[Create PR]:

arubique · arubique · commit d945cb2fd525 · 2026-02-16T21:47:46.000+01:00
- Add args description to readme
diff --git a/examples/mmlu_benchmark/README.md b/examples/mmlu_benchmark/README.md
@@ -16,11 +16,10 @@ Full evaluation results look like:
 ================================================================================
 Results Summary (Evaluated Tasks)
 ================================================================================
-Total tasks: 100
-Correct: 35
-Accuracy (on anchor points): 0.3500
-Accuracy norm (on anchor points): 0.3500
-Built predictions tensor with shape: (1, 100, 31)
+Total tasks: 14042
+Correct: 8291
+Accuracy (on anchor points): 0.5904
+Accuracy norm (on anchor points): 0.5904
 ```
 
 ## Run with DISCO (predicted full-benchmark score)

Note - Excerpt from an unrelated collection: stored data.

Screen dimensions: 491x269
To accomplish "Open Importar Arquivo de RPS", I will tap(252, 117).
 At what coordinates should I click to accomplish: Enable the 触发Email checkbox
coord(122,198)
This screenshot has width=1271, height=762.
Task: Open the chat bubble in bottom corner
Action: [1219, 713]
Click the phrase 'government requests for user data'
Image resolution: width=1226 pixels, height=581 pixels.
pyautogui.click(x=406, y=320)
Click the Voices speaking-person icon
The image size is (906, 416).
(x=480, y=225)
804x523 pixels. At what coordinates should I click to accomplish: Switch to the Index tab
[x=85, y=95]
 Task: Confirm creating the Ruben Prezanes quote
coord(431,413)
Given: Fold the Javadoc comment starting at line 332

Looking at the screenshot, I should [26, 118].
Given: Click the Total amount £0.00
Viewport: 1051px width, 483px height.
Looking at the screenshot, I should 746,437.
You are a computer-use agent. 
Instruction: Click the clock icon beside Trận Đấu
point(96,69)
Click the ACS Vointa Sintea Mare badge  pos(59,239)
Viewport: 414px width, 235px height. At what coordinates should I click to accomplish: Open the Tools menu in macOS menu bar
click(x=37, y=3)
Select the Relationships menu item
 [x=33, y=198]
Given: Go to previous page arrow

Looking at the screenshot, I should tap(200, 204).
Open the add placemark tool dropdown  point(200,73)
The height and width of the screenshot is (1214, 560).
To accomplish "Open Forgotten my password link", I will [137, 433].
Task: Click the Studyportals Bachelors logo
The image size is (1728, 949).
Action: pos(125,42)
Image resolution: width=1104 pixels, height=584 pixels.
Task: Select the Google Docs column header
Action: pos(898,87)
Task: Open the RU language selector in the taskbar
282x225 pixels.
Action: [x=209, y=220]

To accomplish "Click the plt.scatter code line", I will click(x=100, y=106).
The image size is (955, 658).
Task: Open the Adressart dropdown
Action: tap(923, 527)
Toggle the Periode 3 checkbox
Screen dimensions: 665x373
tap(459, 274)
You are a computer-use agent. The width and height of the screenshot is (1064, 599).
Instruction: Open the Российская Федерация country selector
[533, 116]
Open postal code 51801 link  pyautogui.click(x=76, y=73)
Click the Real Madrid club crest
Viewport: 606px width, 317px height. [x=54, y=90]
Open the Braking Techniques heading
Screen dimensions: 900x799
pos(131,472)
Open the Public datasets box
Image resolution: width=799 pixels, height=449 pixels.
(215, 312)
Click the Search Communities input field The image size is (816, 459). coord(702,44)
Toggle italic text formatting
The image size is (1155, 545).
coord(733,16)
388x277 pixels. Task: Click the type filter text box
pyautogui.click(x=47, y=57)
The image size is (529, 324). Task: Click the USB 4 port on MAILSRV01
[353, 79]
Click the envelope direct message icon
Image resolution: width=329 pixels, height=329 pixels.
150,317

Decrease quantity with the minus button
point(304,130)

@@ -39,3 +38,22 @@ DISCO Predicted Full Benchmark Accuracy:
 ----------------------------------------
   Model 0: 0.606739
 ```
+
+## Arguments
+
+| Argument | Description | Default |
+|----------|-------------|---------|
+| `--model_id` | HuggingFace model identifier (e.g. `meta-llama/Llama-2-7b-hf`) | *(required)* |
+| `--data_path` | Path to MMLU prompts JSON file or Hugging Face dataset repo id | `arubique/flattened-MMLU` |
+| `--anchor_points_path` | Path to anchor points pickle file; if set, only anchor tasks are evaluated | — |
+| `--output_dir` | Directory to save results | `./results` |
+| `--predictions_path` | Path to save predictions tensor as pickle (for DISCO) | — |
+| `--limit` | Limit number of tasks to evaluate (for testing) | — |
+| `--batch_size` | Batch size for evaluation (reserved for future use) | `1` |
+| `--device` | Device to run model on (e.g. `cuda:0`, `cpu`) | `cuda:0` |
+| `--num_workers` | Number of parallel workers for task execution | `1` |
+| `--disco_model_path` | If set, run DISCO prediction; path to `.pkl`, `.npz`, or Hugging Face repo id | — |
+| `--disco_transform_path` | Path to DISCO PCA transform `.pkl` or `.npz` (for local DISCO model when using `--pca`) | — |
+| `--pca` | PCA dimension for DISCO embeddings | — |
+| `--pad_to_size` | Pad predictions to this size with -inf | — |
+| `--use_lmeval_batching` | Use lm-evaluation-harness-style batching for exact numerical match with DISCO repo | off |